Arlene Martell's picture

Seizures upon waking

Hi Marian,

Great question. My son also had many of his seizures upon waking. I have read that 34% of people with epilepsy will have seizures upon waking. The reason is unknown, but there are many theories.

It has been discussed that one reason may be the type of brain wave patterns associated with sleep. In sleep, your brain goes through about 3 stages, dreaming, non-dreaming and waking. During sleep, the brainwave patterns will change on an EEG. For example, during non-dreaming sleep, the brain is in slow wave mode. As we are waking, the brain wave patterns change. Often your neurologist will do a sleep-deprived EEG to monitor the brain waves and see how much seizure activity there is. In this theory, it is believed that the person with epilepsy may have some abnormal amounts of time spent in each sleep cycle.

Here is something else to consider. I am reading a book called "The Challenge of Epilepsy". The book is extremely insightful and I will be interviewing the writer Sally Fletcher in my next podcast.

Sally was meticulous in keeping a journal of everything she did and ate to see if there was a pattern to her seizures. She said there were many factors that contributed to her seizures and she was eventually able to overcome them through neurotherapy, stress management, exercise, adequate sleep and other factors. Stress was her number one cause and she also had seizures around her monthly cycle.

Every person has a seizure threshold, and it is important to identify it. Here is a list of the most common things that can lower the threshold and cause a seizure. There are so many factors but here are some common ones: Emotional stress, excitement, boredom, fatique, lack of regular adequate sleep, eating junk food or skipping meals, low blood sugar, alcohol, heat/humidity, over-eating, allergies, menstral cycle, constipation, fever colds and infection, missed medication, too much medication, sensory stimulation etc.

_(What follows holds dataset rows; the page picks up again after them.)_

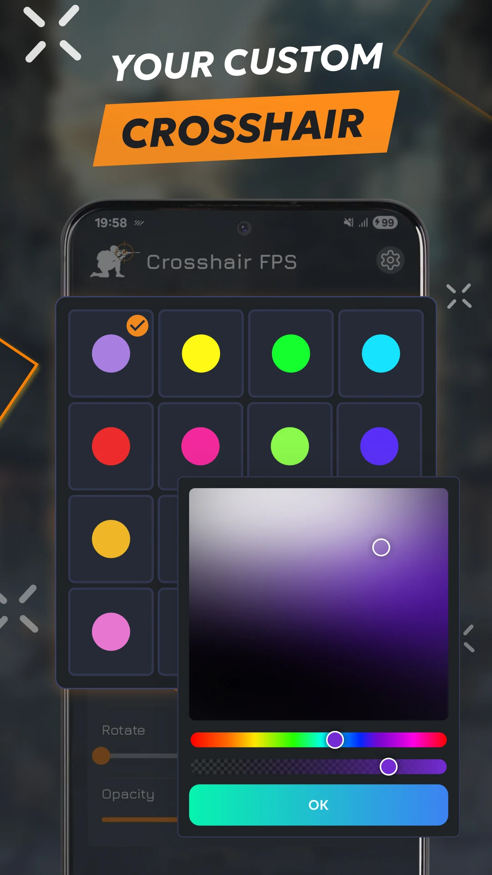The height and width of the screenshot is (875, 492).
Task: Click the Rotate slider knob
Action: pyautogui.click(x=101, y=756)

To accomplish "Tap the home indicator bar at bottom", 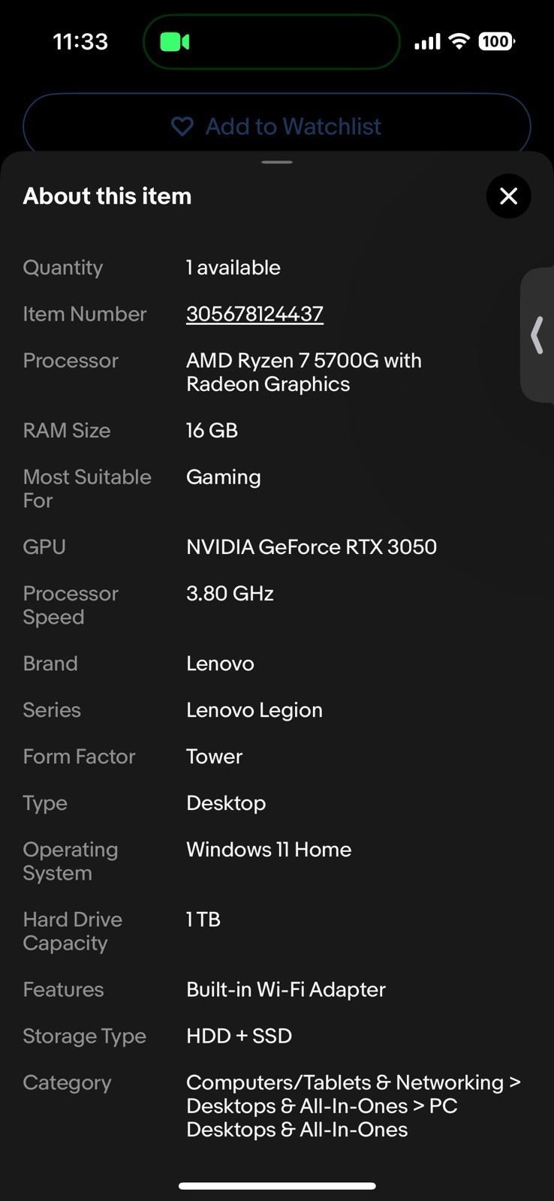I will pyautogui.click(x=277, y=1186).
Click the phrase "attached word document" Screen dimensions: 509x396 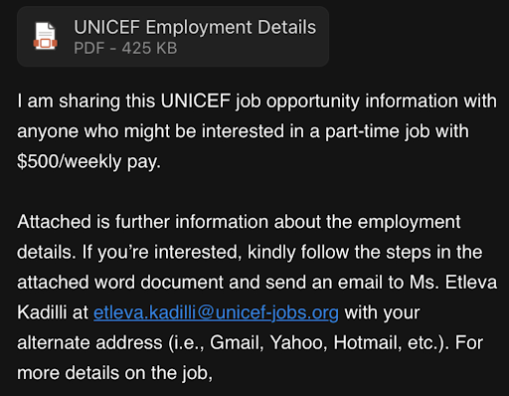tap(120, 283)
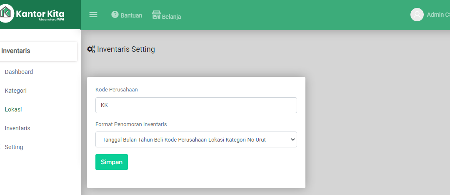Viewport: 450px width, 195px height.
Task: Open the Belanja link text
Action: coord(171,17)
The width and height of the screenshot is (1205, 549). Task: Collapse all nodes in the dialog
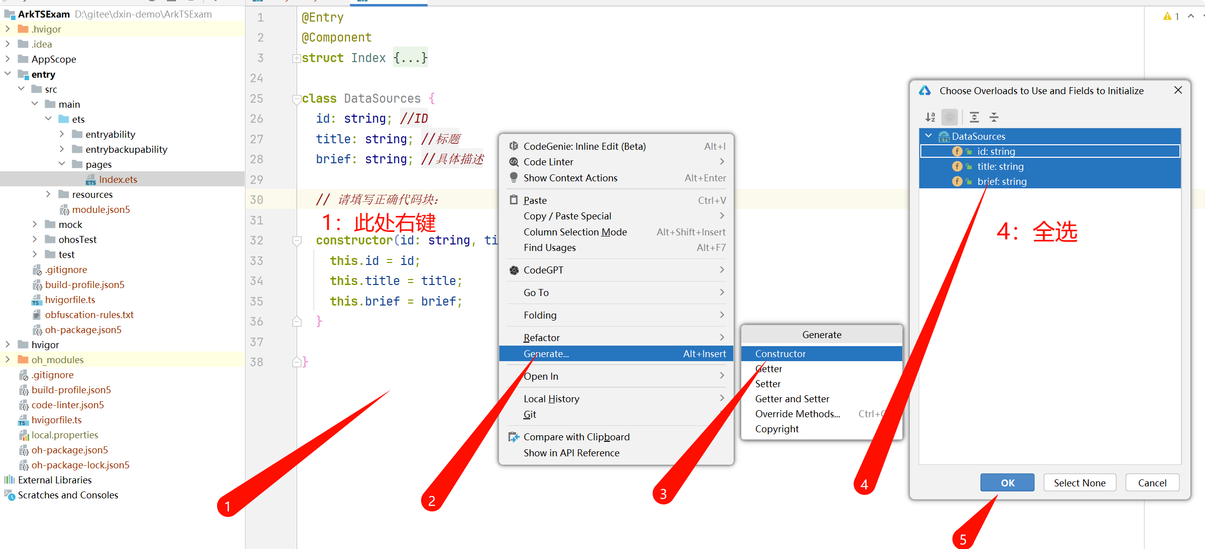coord(994,117)
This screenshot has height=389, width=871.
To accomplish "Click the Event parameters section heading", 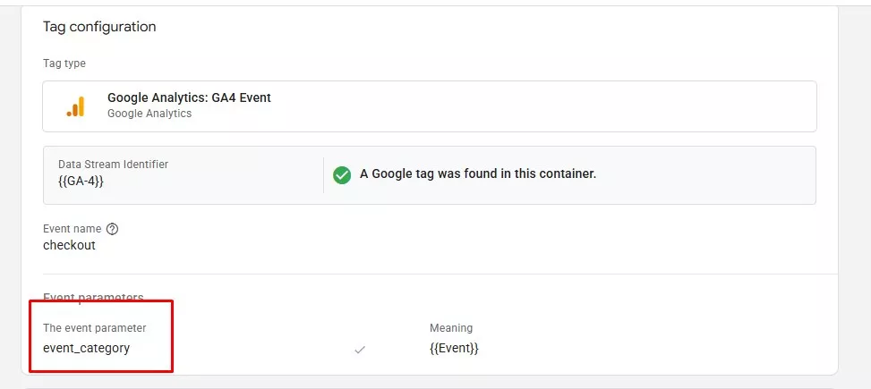I will [x=93, y=298].

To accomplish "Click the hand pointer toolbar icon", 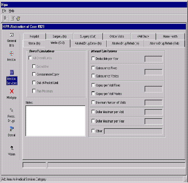I will click(18, 18).
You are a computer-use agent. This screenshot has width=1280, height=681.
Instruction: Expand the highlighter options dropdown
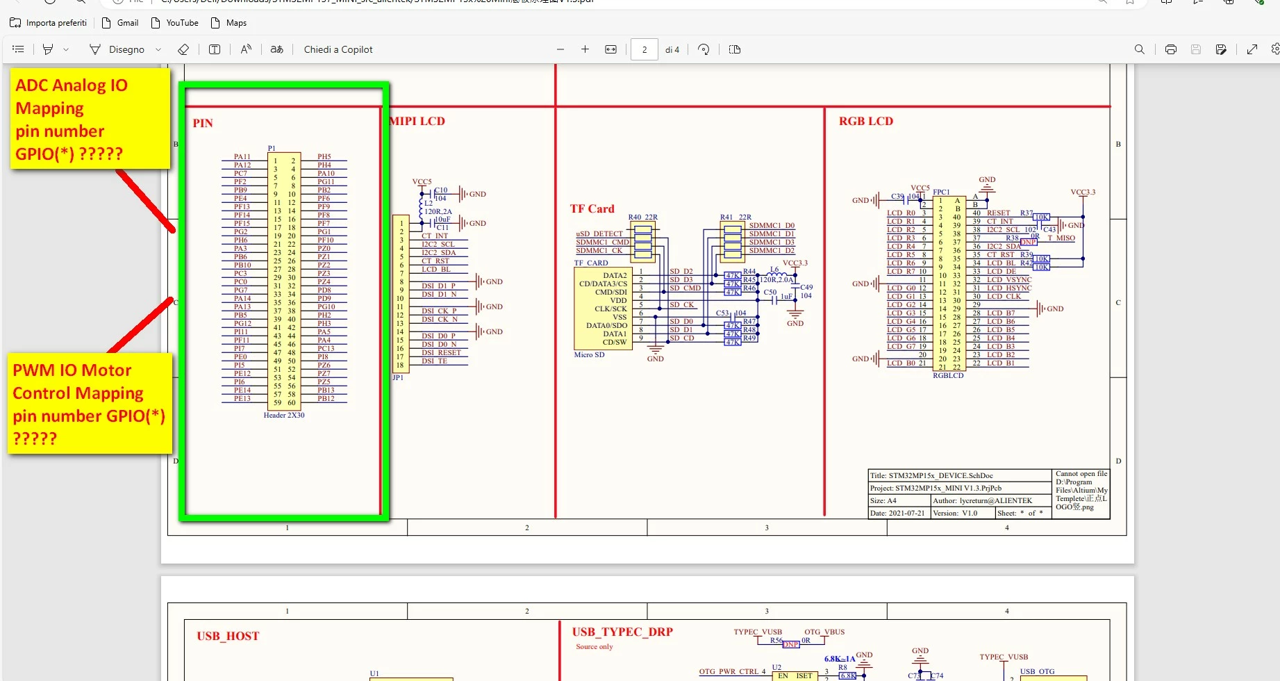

I would suggest that everytime your daughter has a seizure, start writing down what happened in the two days previous and see if there is a pattern.

Watch for my podcast with Sally as she will go into this in great detail. I hope this helps.

Warmly,

Arlene Martell (Mom of Adam above)
Publisher, EpilepsyMoms.com

lovingmama26's picture

Upon awakening

that's how my daughter (13 now) started. Started last summer in the early morning when she just woke up and we were cuddling together or she'd come and sit on my lap after just waking up. She would jerk, her legs and both arms sometime together for about 10 mins. Fully awake talking normal but lightly jerking unvoluntarily) Then it just slowly escalated to during the night, strong jerks that would wake her up (like 2am). She would still be fully conscious and awake and we'd just wait for 10-15 mins til it was over. Getting stronger and more frequent, she'd have normally 2 seizures per night every night. Had a couple drop seizures on her way to the bathroom. We then did an EEG, along with a 3 day video EEG (monitored day & night brain activity) and it seemed like the brain would spike when the level of sleep changed thru out the night. They eventually got worse until last Sept when she had a Grand-mal after experencing a regular jerking kind (terrible, very memorable, ER night.) It was the day after starting her on Lamictal. That day we found a wonderful Epileptologist and changed her to Keppra and she's been great ever since. Diagnosed her with JME - Juvenile Myoclonic Epilepsy.

How old is your daughter now? and what meds is she on?